Requirement
State how many lines in the records below contain the string "agent", and give nothing besides that number.

Stored data
++++++

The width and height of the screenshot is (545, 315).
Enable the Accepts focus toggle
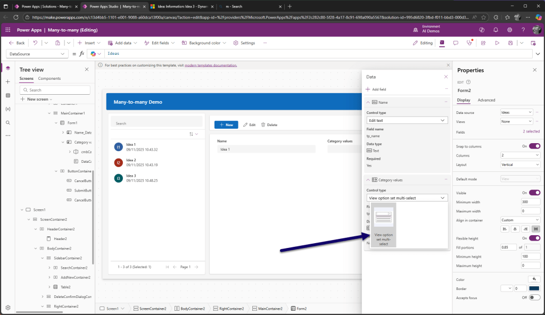534,297
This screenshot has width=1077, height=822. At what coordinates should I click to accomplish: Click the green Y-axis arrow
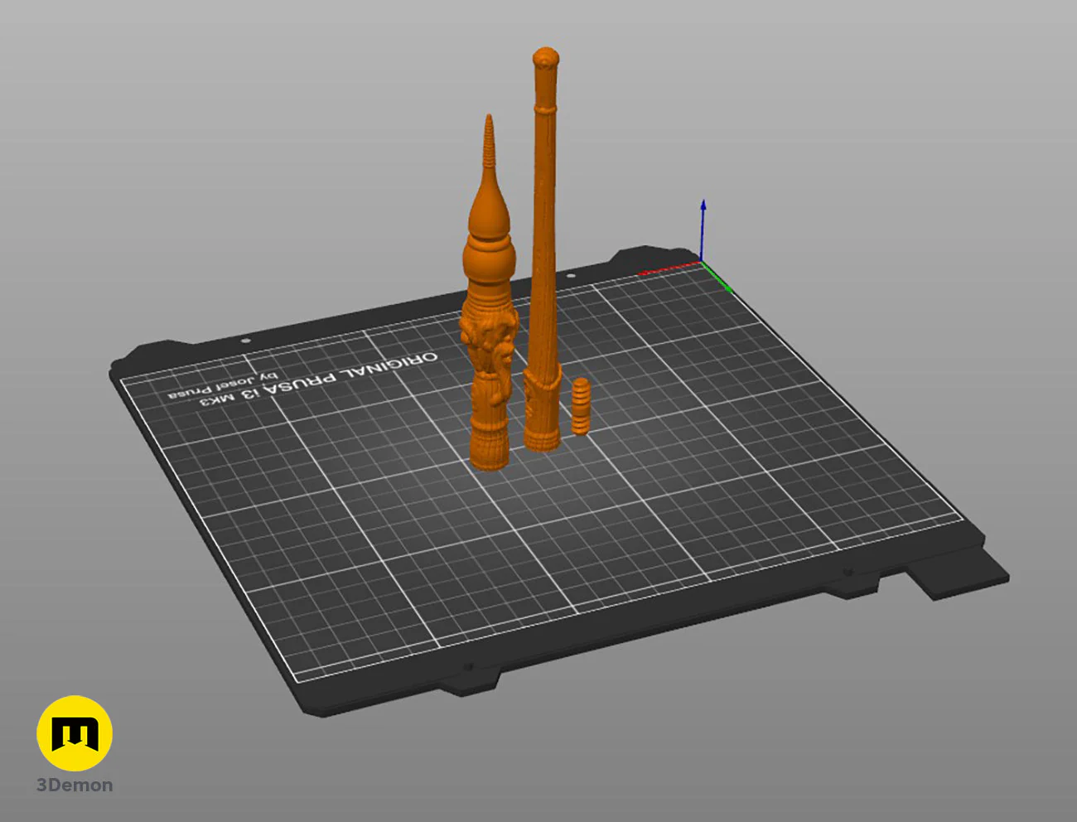[717, 278]
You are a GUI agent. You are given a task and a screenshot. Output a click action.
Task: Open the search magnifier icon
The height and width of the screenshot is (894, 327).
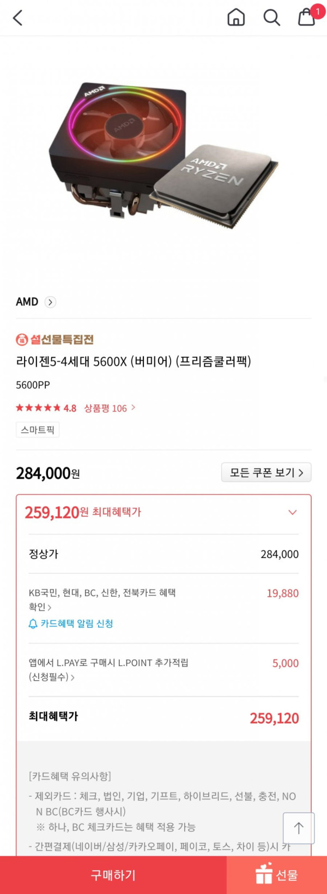point(271,17)

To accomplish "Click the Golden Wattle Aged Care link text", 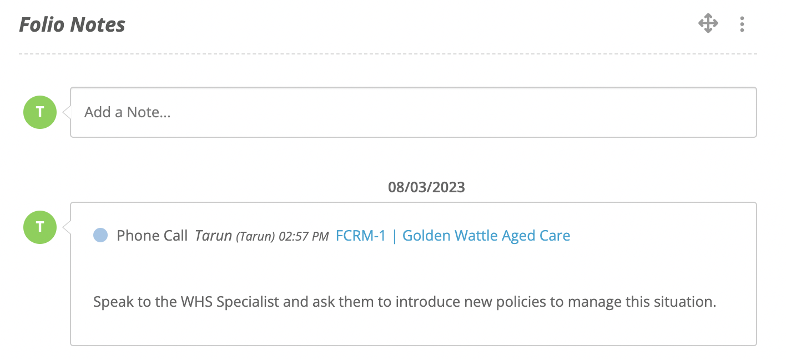I will (486, 236).
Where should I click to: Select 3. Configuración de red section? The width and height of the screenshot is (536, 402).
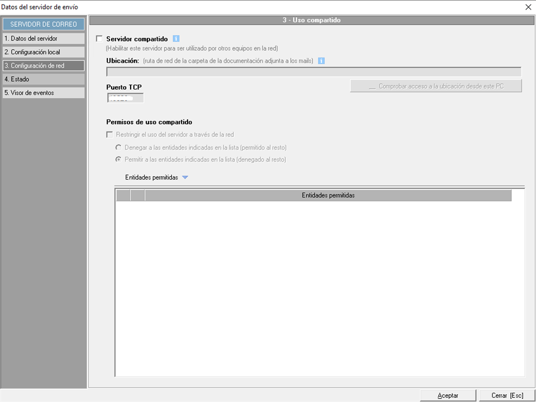pos(44,65)
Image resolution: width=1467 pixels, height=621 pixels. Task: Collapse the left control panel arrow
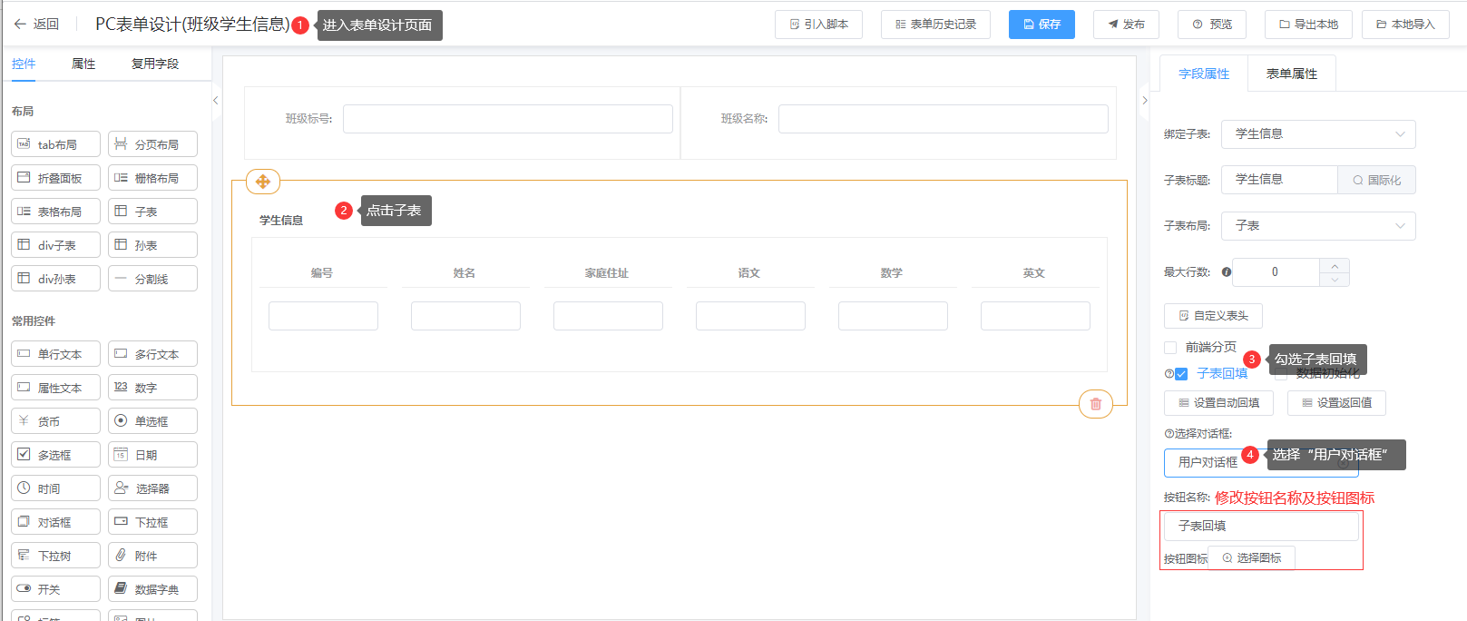(x=215, y=101)
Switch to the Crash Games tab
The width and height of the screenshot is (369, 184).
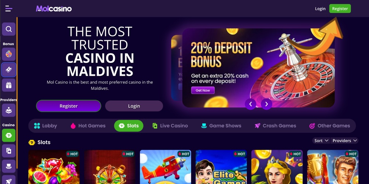(x=275, y=126)
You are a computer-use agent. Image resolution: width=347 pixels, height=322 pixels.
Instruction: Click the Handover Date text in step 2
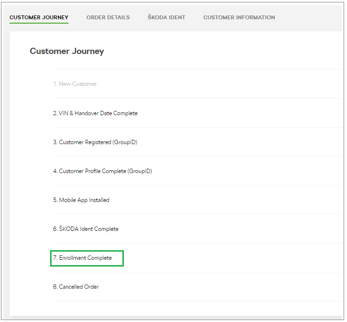click(93, 113)
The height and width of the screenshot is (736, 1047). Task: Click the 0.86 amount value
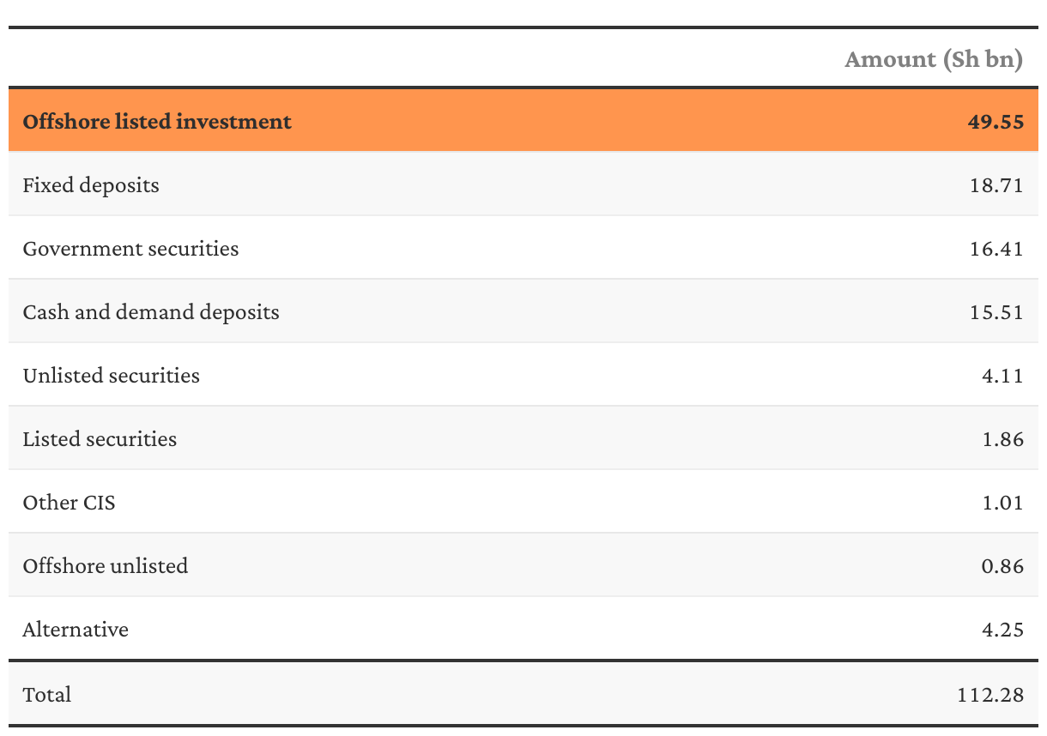coord(1002,566)
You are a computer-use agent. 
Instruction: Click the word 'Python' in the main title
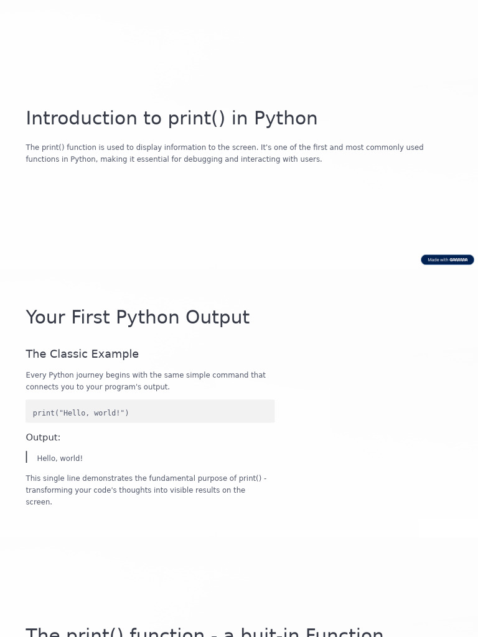click(x=286, y=118)
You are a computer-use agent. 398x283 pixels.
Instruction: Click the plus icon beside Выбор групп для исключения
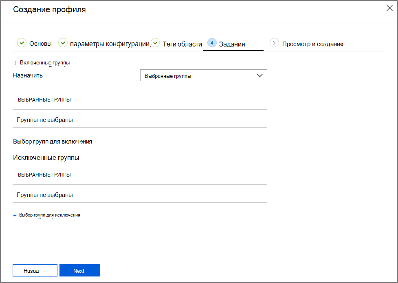(15, 215)
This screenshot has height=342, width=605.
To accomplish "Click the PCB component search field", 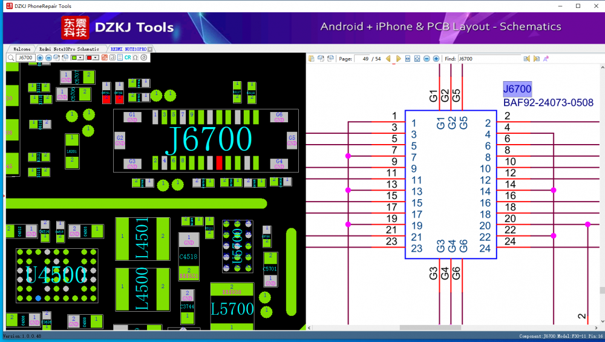I will (24, 58).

++++++

Reply to the task
4